Another short-term solution could come from more sophisticated mentoring programs. These exist inside some companies. Also, programs like Poynter and the Carole Kneeland Project offer mentoring or peer-to-peer support as an ongoing part of the learning after their in-person training (a few days) concludes, and all the participants return home to their own offices and newsrooms.

All this and change too

All these recommendations come with an additional caveat: the business of news is changing rapidly, and news directors must learn how to keep up. A news director who doesn’t understand the seismic changes in audience interests and consumption behaviors, or in technology, or in journalism values, can render themselves irrelevant and incapable of doing their same jobs five years from now without the curiosity and the capacity of looking around the corner and leading their teams to what’s new and what’s coming next. That’s a different skill set altogether. Some current and aspiring news directors are extraordinarily curious and excited about the future.
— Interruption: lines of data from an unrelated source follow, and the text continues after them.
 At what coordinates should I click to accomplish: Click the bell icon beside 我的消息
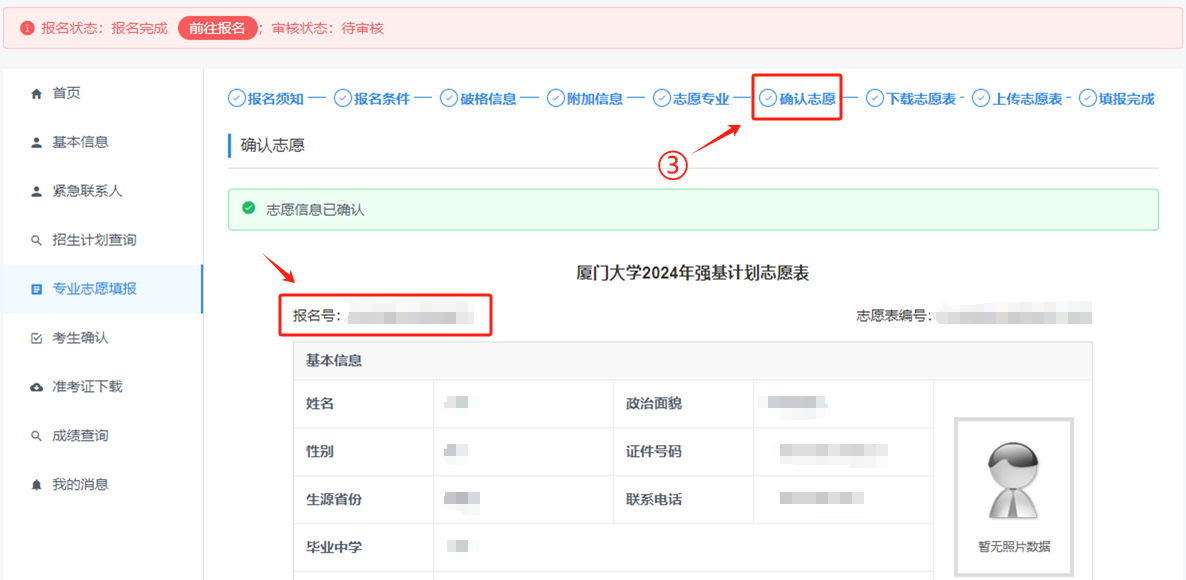[37, 485]
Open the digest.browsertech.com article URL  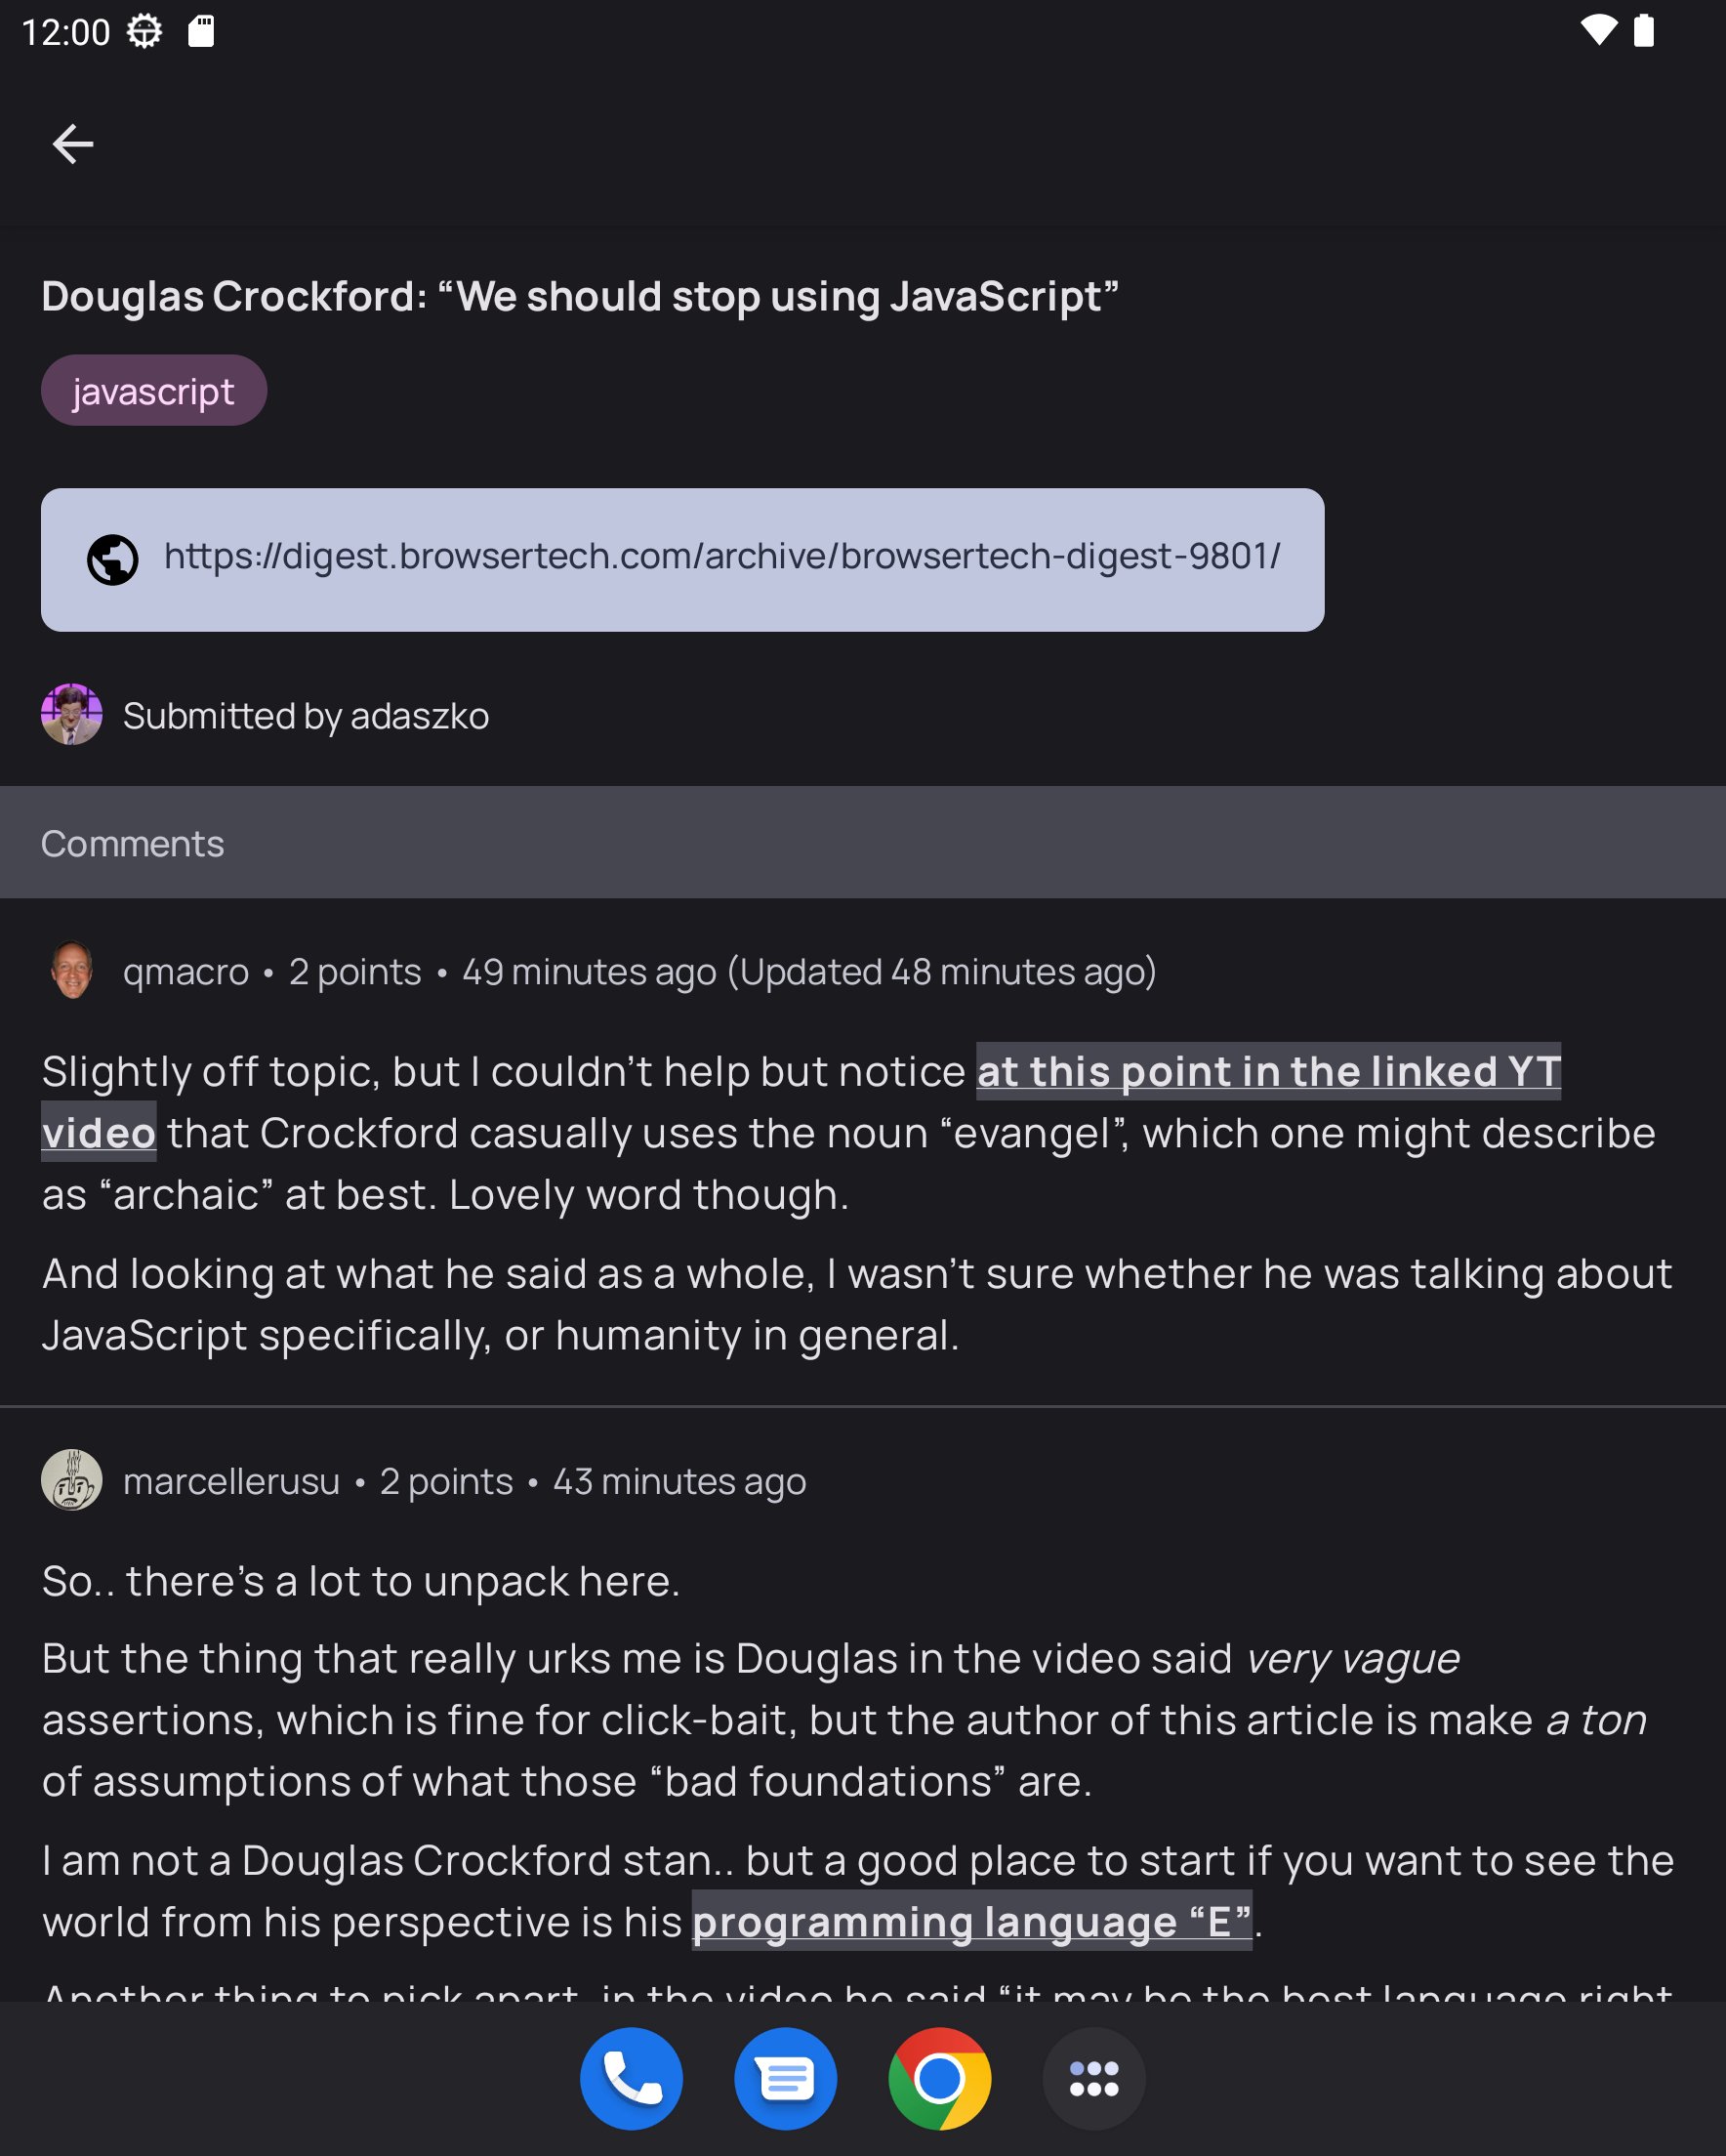(x=721, y=556)
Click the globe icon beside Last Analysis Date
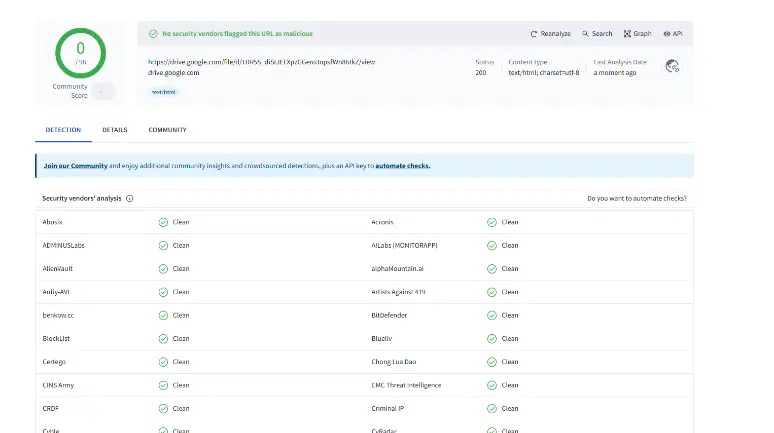Image resolution: width=774 pixels, height=433 pixels. tap(673, 66)
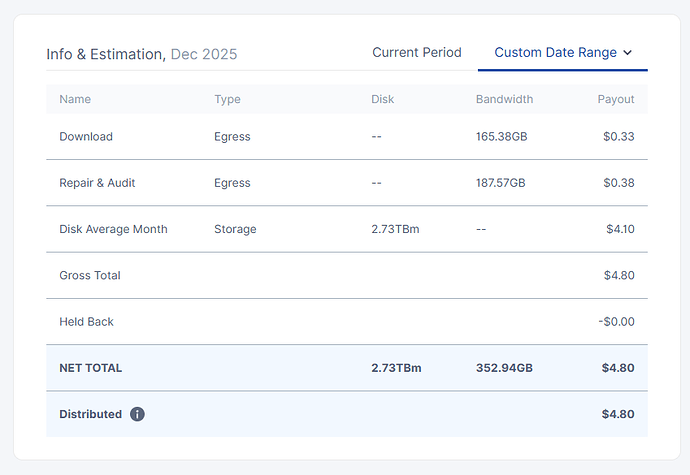The height and width of the screenshot is (475, 690).
Task: Click the Payout column header
Action: click(616, 99)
Others desperately need training to at least develop a series of habits or skills to help them look forward as they need.

In conclusion

As someone who has seen journalism grow and evolve first-hand over the past 40 years, and as someone who believes our greatest days as journalists are still in front of us, I hope we can help people in the essential role of news director feel like they can do better and lead better. 

It would be fun to expand a broader and deeper study of news directors to include similar positions like baseball managers and city managers. I suspect the data would be more aligned than not.

More importantly for this project, even the limited data from my survey shows that many news directors have serious concerns about their own job security and satisfaction. Even those who say they love their jobs are concerned about the future. As reported above, the mean number of years of experience as a news director was in double digits. These people have long ago figured out how to do their jobs, at least at a level to stay employed in their first news director job, or have successfully been hired for news director jobs multiple times. And yet, they have concerns about the jobs they’re in right now. Purposeful research and focused training should go a long way to increase tenure, reduce turnover, and promote better feelings of security and satisfaction for people who hold these important jobs and those who want them next.


Chip Mahaney has more than 40 years of experience in television and digital journalism, including decades in newsroom leadership and talent development. He is currently a Media Executive-in-Residence for the Journalism Division at Southern Methodist University, where he teaches and helps build broadcast and sports journalism programs. A former TV news director, Chip has trained and mentored thousands of journalists and has long served the profession through RTDNA leadership and Murrow Awards judging.